Last night I saw the LiveArts production of Millennium Approaches, and all I could think was, "These poor actors." They put up a brave front as they hacked their way through Kushner's chronic logorrhea, all babbling incessantly as if they'd drunk too much coffee. Often they spoke so quickly that they stumbled over Kushner's jaw-breaking diction. In the immortal words of Spike Jones, "Faster, kids, faster! Wheeeeee!"

But nobody cared about that stuff. The sooner we got all the speechifying out of the way, the sooner we could see the real point of the show -- those big special effects. On this score, LiveArts did not disappoint. The final scene was every bit as grand as anyone could possibly expect. Still, what can you say about a play that builds not to a catharsis or climax, but to a single elaborate special effect?

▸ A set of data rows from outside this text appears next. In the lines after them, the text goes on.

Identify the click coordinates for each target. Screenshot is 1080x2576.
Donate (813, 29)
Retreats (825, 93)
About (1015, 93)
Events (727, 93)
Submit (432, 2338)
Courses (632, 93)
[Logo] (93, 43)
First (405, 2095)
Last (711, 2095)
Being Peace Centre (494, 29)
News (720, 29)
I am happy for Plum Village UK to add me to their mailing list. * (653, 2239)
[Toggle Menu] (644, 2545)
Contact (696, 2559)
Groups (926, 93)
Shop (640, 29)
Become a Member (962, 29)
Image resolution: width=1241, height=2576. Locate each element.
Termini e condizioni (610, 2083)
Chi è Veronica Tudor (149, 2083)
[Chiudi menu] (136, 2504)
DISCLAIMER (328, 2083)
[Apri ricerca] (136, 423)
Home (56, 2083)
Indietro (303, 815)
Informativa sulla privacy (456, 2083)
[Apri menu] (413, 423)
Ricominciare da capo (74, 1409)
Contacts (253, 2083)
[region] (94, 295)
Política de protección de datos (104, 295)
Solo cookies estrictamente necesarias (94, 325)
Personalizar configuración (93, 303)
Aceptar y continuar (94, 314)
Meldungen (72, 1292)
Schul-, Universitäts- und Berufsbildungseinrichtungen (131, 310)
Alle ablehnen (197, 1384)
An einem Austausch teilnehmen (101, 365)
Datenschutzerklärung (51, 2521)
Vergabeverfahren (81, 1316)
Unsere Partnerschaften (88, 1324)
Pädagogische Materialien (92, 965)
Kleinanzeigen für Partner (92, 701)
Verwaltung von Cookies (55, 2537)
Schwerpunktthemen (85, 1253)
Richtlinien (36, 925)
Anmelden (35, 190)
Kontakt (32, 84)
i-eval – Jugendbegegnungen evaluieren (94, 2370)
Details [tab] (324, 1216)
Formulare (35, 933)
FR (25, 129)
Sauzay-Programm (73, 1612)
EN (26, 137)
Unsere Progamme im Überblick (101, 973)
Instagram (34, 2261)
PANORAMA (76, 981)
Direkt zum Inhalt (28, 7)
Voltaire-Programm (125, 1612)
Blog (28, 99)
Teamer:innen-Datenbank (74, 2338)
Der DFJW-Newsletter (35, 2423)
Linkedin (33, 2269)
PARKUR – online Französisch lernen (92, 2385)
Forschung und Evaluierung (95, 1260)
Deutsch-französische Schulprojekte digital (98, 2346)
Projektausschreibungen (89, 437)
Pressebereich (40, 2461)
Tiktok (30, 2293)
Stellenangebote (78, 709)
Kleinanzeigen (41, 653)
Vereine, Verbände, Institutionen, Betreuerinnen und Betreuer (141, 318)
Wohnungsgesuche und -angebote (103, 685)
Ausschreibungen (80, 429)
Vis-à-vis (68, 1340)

LiveArts managed to cram Kushner's magnum opus into a breathless two and a half hours, not counting intermissions. It's generally painless, occasionally even moving. But serious theater? Nah.

Postscript: I'm not going to give a full-blown review of LiveArts' Millennium Approaches just yet, because the actor playing Prior Walter quit the production shortly before the final dress rehearsal. The director, John Gibson, filled in for his missing male lead, reading his lines from a small though conspicuous clipboard. Though fifteen years too old and at least thirty pounds too heavy for the role, Gibson was better than I could have anticipated. Still, the overall effect was closer to a staged reading than a performance proper.

Luckily, LiveArts has found a replacement, the "next Prior" if you will, who starts the play next weekend. He should be off-book within two weeks, possibly sooner. I'll revisit LiveArts' Millennium toward the end of the run, once casting is finalized and the actors have settled into their roles. Moral of the story: Always cast an understudy.